Pour ceux en grande difficulté dans le vignoble il est actuellement difficile de se projeter, mais si l’on obtient des aides aujourd’hui sans avoir la capacité de conquérir des marchés et de se protéger des aléas climatiques, on va continuer à faire mêmes constats. Nous devons lier le plan dit de sortie de crise à un plan massif de conquête commerciale et d’adaptation climatique. Nous avons besoin d’un cap allant au-delà, sinon on cautérisera chaque année l’hémorragie.

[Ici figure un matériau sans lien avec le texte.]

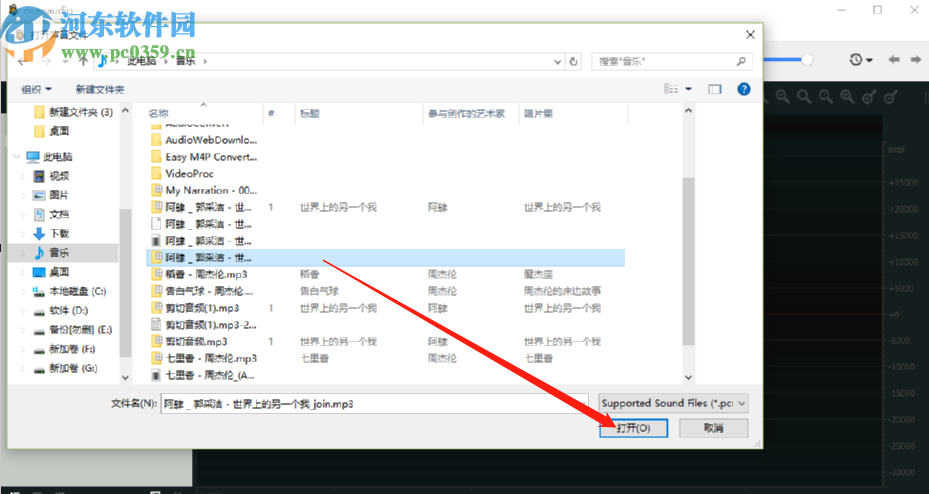Screen dimensions: 929x494
Task: Click the 取消 button
Action: tap(713, 428)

Il faut aider nos vins là où la politique européenne a percuté les performances économiques de notre secteur (en Chine et aux États-Unis). Le secteur doit être en capacité de bénéficier d’accords de libre-échange tous azimuts pour s’implanter dans des pays comme l’Inde et pour tenir sur le long terme, sans avoir besoin d’aides directes de l’Etat et pour vivre de notre métier durablement en gagnant des parts de marché et augmentant nos prix. Les vins ont un intérêt pour le Mercosur, mais on ne peut pas accepter de déstabiliser d’autres secteurs agricoles pour en bénéficier. Dans les accords commerciaux de demain, il faut que les branches agricoles soient traitées à part de toutes les autres. En tant qu’agriculteurs, on ne peut pas accepter de sacrifier la filière d’à côté. Dissocions les accords sur l’alimentaire des autres accords de libre-échange.

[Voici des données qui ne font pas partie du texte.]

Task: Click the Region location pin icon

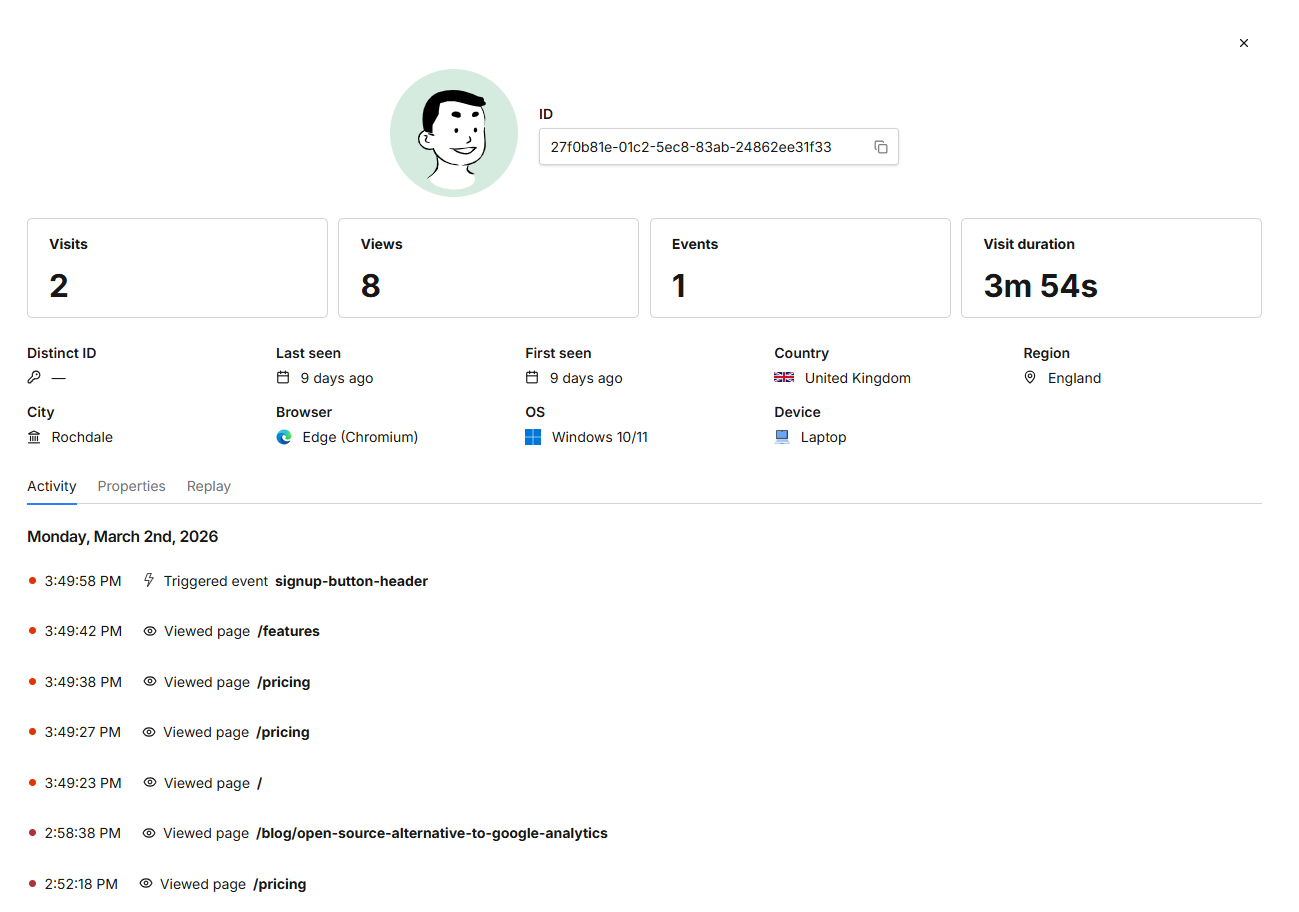Action: 1030,378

À quand une véritable ambition portée par le premier ministre et le président de la République sur un plan Marshall de lutte contre les aléas climatiques ? C’est une vraie responsabilité : si la phase de sortie de crise est réussie, l’arythmie de production rend impossible la gestion des entreprises. Si nous n’avons pas les moyens d’avoir une production régulière production permettant d’assurer notre rentabilité et des volumes à commercialiser, il n’y a pas de plan de financement dans nos bilans comptables. Gel, grêle, sécheresse… Les aléas climatiques sont l’élément central de notre déstabilisation durable et de notre incapacité à produire ce qui nous permet de faire tourner la boutique. Il y a une vraie nécessité à déployer la protection physique du vignoble contre ses principaux aléas locaux.